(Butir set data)

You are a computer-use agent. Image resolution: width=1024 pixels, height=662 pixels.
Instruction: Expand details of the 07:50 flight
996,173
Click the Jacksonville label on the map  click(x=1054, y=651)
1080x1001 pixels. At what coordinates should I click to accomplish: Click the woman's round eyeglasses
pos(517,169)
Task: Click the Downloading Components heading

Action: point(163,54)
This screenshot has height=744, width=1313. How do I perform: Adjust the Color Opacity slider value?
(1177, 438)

...

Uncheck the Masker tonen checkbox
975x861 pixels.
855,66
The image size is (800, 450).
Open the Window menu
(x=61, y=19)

■ Tugas ■
Tulis ulang baris-baris mulai dari baris yang memuat "1080x1001 pixels. At" hingga baris yang memuat "(1177, 438)" dengan mengganti "slider" menjadi "bar". Biarkan bagian lain tetap sama.

■ Penyelesaian Soal ■
1080x1001 pixels. At what coordinates should I click to accomplish: Click the woman's round eyeglasses
pos(517,169)
Task: Click the Downloading Components heading

Action: point(163,54)
This screenshot has height=744, width=1313. How do I perform: Adjust the Color Opacity bar value?
(1177, 438)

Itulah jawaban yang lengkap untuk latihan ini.